## WHAT TO PRODUCE
All that is asked is a faithful reproduction of the entries.
EXERCISE MATERIALS section start
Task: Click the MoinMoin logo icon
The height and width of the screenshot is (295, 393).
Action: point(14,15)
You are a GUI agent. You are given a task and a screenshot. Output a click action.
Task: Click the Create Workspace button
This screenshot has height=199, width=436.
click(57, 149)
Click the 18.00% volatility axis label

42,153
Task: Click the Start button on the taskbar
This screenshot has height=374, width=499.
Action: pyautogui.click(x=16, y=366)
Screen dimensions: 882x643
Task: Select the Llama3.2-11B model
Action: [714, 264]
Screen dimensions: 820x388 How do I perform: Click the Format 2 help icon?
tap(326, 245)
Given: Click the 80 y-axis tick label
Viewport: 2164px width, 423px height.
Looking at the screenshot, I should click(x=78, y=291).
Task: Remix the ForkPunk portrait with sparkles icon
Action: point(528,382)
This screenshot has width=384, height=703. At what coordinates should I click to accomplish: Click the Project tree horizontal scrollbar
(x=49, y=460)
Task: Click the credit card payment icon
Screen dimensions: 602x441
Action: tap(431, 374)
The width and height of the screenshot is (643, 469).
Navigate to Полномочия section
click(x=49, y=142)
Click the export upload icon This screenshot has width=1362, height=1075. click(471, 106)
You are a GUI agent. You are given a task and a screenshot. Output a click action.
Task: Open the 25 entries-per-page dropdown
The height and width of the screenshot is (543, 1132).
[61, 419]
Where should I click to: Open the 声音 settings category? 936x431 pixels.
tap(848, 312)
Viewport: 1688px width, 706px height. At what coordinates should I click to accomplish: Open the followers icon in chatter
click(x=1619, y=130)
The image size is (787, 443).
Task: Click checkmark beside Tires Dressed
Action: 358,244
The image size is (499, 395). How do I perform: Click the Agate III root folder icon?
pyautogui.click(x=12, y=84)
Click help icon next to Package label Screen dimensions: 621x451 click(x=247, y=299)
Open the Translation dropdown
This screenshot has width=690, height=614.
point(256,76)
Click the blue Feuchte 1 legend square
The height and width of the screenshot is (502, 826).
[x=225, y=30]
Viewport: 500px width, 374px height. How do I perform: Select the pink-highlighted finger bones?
EXERCISE MATERIALS section end
## RESPONSE AREA
Task: Click the MoinMoin logo icon
The height and width of the screenshot is (295, 393).
Action: point(14,15)
You are a GUI agent. You are given a task and a screenshot. Output a click action.
Task: Click the Create Workspace button
This screenshot has height=199, width=436.
click(57, 149)
Click the 18.00% volatility axis label

42,153
Task: Click the Start button on the taskbar
This screenshot has height=374, width=499.
Action: pyautogui.click(x=16, y=366)
Screen dimensions: 882x643
Task: Select the Llama3.2-11B model
Action: [714, 264]
Screen dimensions: 820x388 How do I perform: Click the Format 2 help icon?
tap(326, 245)
Given: Click the 80 y-axis tick label
Viewport: 2164px width, 423px height.
Looking at the screenshot, I should click(x=78, y=291).
Task: Remix the ForkPunk portrait with sparkles icon
Action: point(528,382)
This screenshot has width=384, height=703. At what coordinates should I click to accomplish: Click the Project tree horizontal scrollbar
(x=49, y=460)
Task: Click the credit card payment icon
Screen dimensions: 602x441
Action: tap(431, 374)
The width and height of the screenshot is (643, 469).
Navigate to Полномочия section
click(x=49, y=142)
Click the export upload icon This screenshot has width=1362, height=1075. click(471, 106)
You are a GUI agent. You are given a task and a screenshot. Output a click action.
Task: Open the 25 entries-per-page dropdown
The height and width of the screenshot is (543, 1132).
[61, 419]
Where should I click to: Open the 声音 settings category? 936x431 pixels.
tap(848, 312)
Viewport: 1688px width, 706px height. At what coordinates should I click to accomplish: Open the followers icon in chatter
click(x=1619, y=130)
The image size is (787, 443).
Task: Click checkmark beside Tires Dressed
Action: 358,244
The image size is (499, 395). How do I perform: Click the Agate III root folder icon?
pyautogui.click(x=12, y=84)
Click help icon next to Package label Screen dimensions: 621x451 click(x=247, y=299)
Open the Translation dropdown
This screenshot has width=690, height=614.
point(256,76)
Click the blue Feuchte 1 legend square
The height and width of the screenshot is (502, 826).
[x=225, y=30]
Viewport: 500px width, 374px height. How do I perform: Select the pink-highlighted finger bones?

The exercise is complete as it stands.